Exactly. For example, if someone with a low voice that perfectly fits their character spoke to me on the phone, I'd think, "Oh, I love this" (laughs).
So there are two types: those that depend on the TPO, and those that are unconditionally "What a great voice!"
Everyone is wondering how they can produce that "unconditionally good voice."
Correct Voice and Way of Speaking
Everyone has high ideals. A good voice is, after all, something influenced by talent.
But a "correct voice" is something anyone can do. Since the structure of the human body doesn't have that much individual variation, if you are conscious of points like the importance of the breath pathway and connecting the breath and voice by saying the first character clearly, everyone can produce a "correct voice."
Furthermore, in situations where you are trying to persuade people, the climax—as in music—is important. A way of speaking without a climax simply won't be listened to.
You mean bringing a peak to the way you speak?
Yes. After all, good music has a flow. It is often said that a beautiful melody repeats three times. Once, twice, and then it changes on the third time. Like "Sakura, sakura, yayoi no sora wa..." Apparently, this feels rhythmic.
Even in speeches, when executives give greetings, they often mention "three points regarding..."
I also think that as long as the vocal cords are healthy, the voice itself doesn't differ that much. It's really about resonance and how much good pressure you use to push out the breath. For persuasive politicians whose appeals stay in the heart, I feel that such "pressure" is strong.
In addition, from a vocal artist's perspective, nasal resonance is individual just like vocal cords, but a larger resonator provides better resonance for carrying in a large hall and results in a mellower sound.
So it's better to have a larger body.
Yes. The larger the resonance part, the better. Japanese women tend to be petite, so from a global perspective, the roles they can sing in operas and such are very limited. For example, Japanese people are often cast in roles like the soubrette, a lively young girl, or roles that only sing leggiero (light and graceful).

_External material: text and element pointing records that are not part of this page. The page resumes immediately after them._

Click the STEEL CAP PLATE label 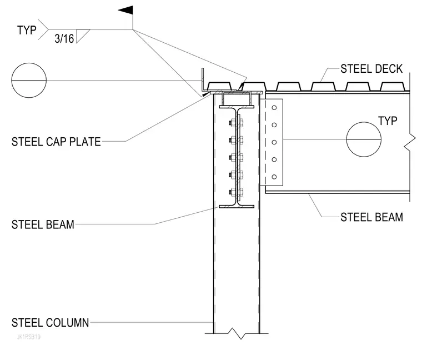(x=56, y=142)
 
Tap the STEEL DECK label (x=371, y=69)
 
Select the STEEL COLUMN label (x=50, y=323)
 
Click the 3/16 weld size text (x=64, y=39)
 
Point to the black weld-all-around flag (x=125, y=10)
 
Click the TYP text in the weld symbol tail (x=27, y=30)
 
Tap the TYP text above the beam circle (x=388, y=121)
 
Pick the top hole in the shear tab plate (x=274, y=108)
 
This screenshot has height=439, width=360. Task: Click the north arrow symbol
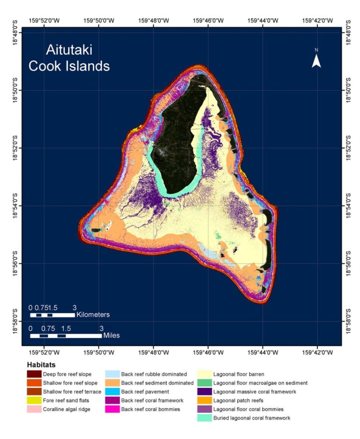pos(316,60)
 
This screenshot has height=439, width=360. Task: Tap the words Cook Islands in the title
pos(69,66)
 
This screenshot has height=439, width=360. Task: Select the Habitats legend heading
pos(41,364)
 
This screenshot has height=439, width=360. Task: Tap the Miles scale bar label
pos(112,336)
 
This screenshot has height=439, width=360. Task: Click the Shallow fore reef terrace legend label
pos(72,392)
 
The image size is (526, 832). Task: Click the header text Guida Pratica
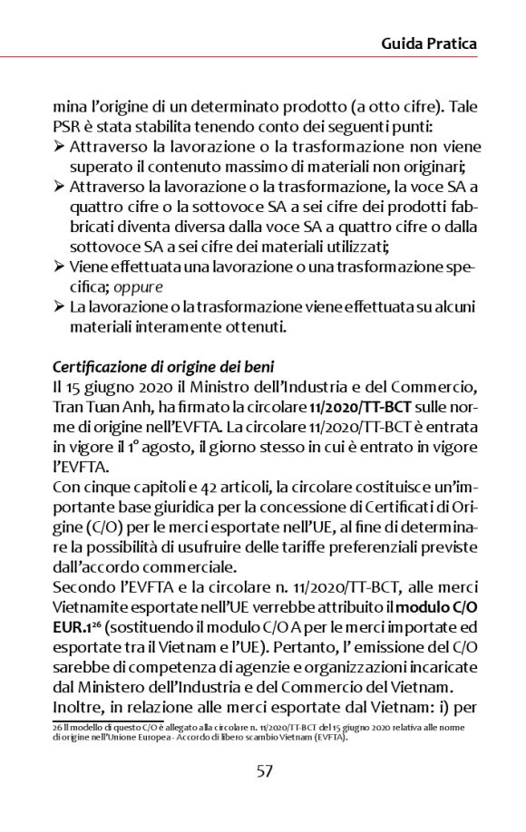429,44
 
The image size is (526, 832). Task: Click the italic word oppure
139,285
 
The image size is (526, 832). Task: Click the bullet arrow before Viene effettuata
59,266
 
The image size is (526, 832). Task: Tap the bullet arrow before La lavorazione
59,307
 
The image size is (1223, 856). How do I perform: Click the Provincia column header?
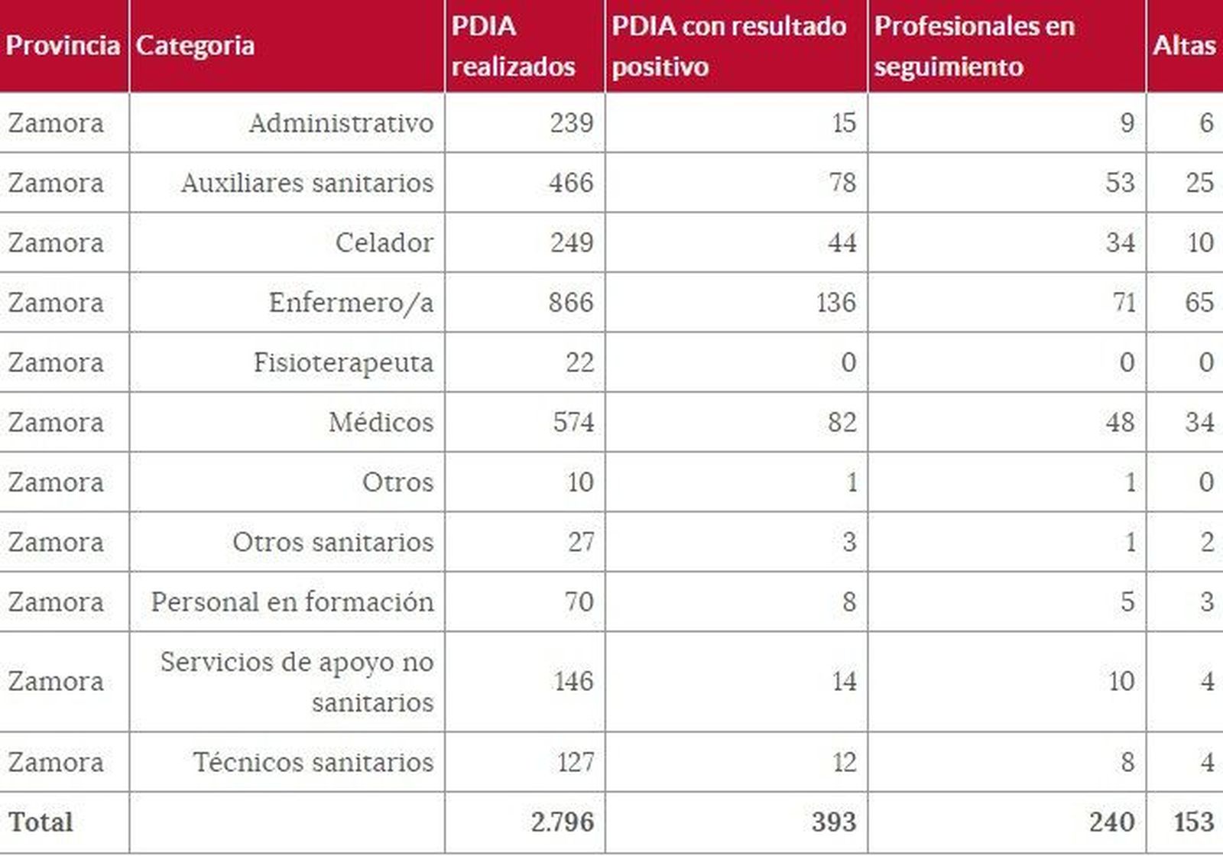click(x=63, y=46)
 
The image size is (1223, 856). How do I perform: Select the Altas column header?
click(x=1184, y=46)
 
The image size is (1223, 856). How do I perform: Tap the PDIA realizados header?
click(x=513, y=46)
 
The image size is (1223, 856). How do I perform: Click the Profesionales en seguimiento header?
click(x=974, y=46)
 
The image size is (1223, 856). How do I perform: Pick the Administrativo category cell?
click(x=341, y=123)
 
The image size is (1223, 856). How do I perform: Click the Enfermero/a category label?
click(x=351, y=303)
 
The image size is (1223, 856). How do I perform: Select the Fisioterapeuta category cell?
click(x=343, y=362)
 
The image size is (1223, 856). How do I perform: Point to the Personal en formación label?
click(x=292, y=602)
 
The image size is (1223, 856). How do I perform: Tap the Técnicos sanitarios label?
click(x=313, y=762)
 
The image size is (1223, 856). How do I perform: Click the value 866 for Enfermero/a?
click(x=570, y=303)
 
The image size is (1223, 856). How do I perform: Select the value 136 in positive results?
click(x=835, y=303)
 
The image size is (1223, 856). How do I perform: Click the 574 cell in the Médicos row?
click(x=573, y=422)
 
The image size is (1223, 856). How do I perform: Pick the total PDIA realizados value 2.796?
click(x=562, y=822)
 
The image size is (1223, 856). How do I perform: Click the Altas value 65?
click(x=1199, y=303)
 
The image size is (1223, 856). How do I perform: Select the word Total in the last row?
click(x=41, y=822)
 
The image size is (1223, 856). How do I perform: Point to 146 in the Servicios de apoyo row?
click(x=573, y=681)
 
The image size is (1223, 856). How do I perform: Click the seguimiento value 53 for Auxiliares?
click(x=1119, y=183)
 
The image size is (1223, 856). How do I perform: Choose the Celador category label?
click(x=384, y=243)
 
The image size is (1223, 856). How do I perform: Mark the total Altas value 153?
click(x=1193, y=822)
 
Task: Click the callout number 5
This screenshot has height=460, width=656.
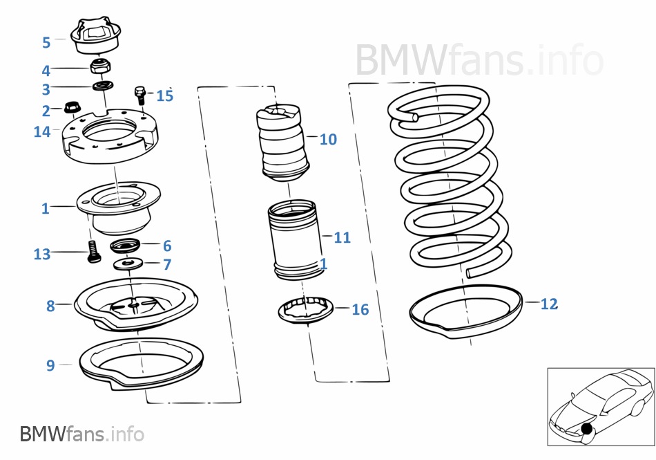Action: tap(46, 42)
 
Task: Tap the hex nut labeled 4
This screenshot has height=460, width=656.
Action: tap(100, 66)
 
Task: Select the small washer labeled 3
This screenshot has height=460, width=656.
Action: tap(102, 86)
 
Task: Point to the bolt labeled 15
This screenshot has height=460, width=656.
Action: tap(139, 95)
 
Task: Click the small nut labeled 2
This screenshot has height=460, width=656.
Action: tap(73, 107)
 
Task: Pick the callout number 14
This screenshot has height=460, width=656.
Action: tap(42, 131)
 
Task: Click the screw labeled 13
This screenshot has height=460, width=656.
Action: tap(94, 251)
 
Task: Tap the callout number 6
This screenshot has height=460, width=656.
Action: tap(167, 246)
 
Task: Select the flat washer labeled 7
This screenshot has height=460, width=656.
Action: tap(128, 264)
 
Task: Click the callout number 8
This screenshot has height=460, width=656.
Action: tap(50, 306)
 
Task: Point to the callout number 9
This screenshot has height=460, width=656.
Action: tap(50, 365)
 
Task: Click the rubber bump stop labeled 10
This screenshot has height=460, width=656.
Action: tap(282, 143)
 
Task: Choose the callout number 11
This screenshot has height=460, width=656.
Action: tap(343, 237)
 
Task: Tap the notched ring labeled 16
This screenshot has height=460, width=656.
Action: tap(306, 310)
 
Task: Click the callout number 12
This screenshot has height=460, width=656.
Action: tap(549, 304)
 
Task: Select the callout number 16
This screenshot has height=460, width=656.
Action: tap(360, 310)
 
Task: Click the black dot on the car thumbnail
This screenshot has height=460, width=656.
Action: tap(587, 429)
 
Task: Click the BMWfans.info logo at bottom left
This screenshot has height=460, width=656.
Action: tap(82, 434)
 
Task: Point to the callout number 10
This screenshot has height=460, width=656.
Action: tap(328, 140)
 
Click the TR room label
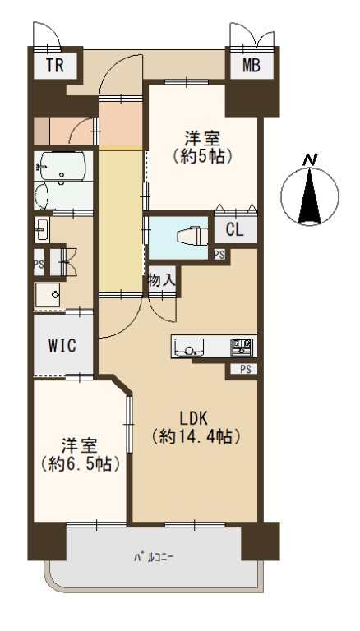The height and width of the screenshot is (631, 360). [54, 65]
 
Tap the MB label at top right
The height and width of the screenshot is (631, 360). [251, 65]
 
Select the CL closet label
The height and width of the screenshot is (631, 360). [235, 230]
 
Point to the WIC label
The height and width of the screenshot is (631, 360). [62, 345]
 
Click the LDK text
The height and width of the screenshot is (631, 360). [193, 419]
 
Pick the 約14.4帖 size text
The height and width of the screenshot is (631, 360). [196, 436]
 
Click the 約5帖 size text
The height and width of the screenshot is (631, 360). [202, 156]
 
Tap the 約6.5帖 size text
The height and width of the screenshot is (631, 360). [80, 464]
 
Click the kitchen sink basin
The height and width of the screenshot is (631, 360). [188, 347]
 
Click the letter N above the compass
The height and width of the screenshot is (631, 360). [310, 160]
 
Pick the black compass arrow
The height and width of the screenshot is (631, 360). [310, 196]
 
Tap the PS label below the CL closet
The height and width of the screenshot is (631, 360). [219, 254]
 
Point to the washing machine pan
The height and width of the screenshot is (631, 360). [48, 295]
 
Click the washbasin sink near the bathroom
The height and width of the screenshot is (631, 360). [41, 229]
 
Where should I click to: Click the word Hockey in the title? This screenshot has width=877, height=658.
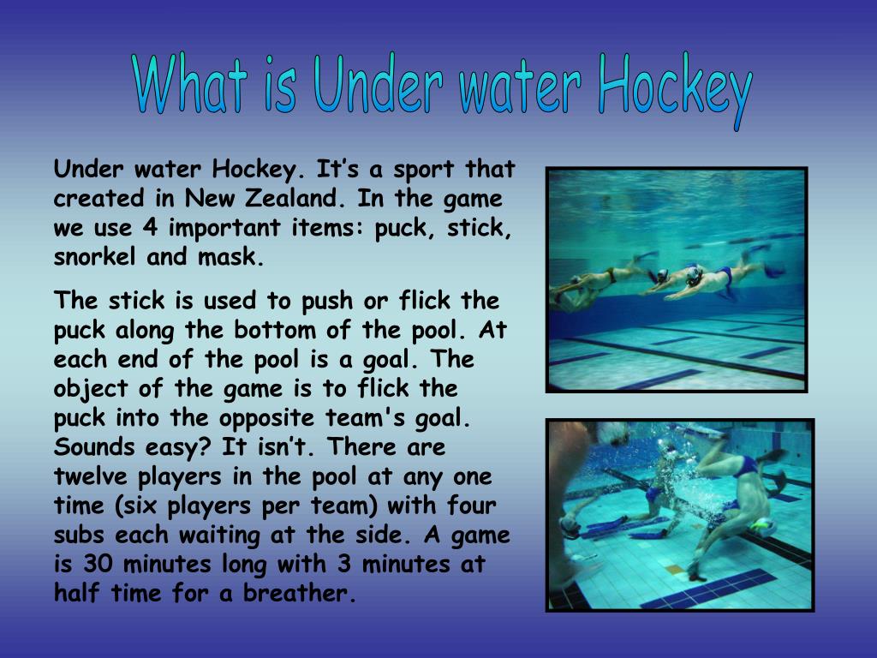coord(675,88)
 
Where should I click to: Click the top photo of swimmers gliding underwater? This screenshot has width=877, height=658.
coord(677,279)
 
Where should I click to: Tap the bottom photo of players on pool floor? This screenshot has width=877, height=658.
coord(680,514)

There is a wonderful young baritone, but I felt the sound and color were different from the role I had in mind. He can perform the role properly and has the character to sing it through, but when I talked to him, he said, "Actually, I used to be a tenor." He was told by a doctor that his "resonator is smaller than a normal baritone's."
So, even if he produces the low notes of a baritone, he can only use the resonator originally meant for the high notes of a tenor, so I felt the richness of the low notes was a bit lacking.
Vocal cords are sometimes compared to string instruments, but there are individual differences in the body part—strengths and weaknesses, so to speak.
The Secret of a "Carrying Voice"
There's a sense that for opera singers, a loud voice is everything, but music has pianissimo, and in fact, even if they aren't always singing loudly on stage, they can be heard clearly all the way to the back row of the audience. That's not about volume.
We call it a "carrying voice." What is considered not good is a voice that "rings nearby"—a voice so loud you want to cover your ears up close, but when heard from a distance in a large hall, you think, "Oh, it's not that much."
Conversely, there are voices that don't seem that loud up close, but even in a large hall with an orchestra, every single word can be heard clearly. I always wonder what the difference in those voices is.
The secret lies in the characteristics of the human ear. Sound is a mixture of various frequencies that combine into a single sound, but frequency components around 3,000 Hz are amplified as they pass through the ear canal before reaching the eardrum, making them resonate most sensitively in the human ear. Vocalists produce their voices so that they resonate well in the paranasal sinuses, which results in a voice with a very high concentration of frequencies around 3,000 Hz.
A Swedish researcher conducted an experiment on singers performing in an orchestra and found a large peak around 3,000 Hz. This peak, called the 'singer's formant,' appears only when they are singing.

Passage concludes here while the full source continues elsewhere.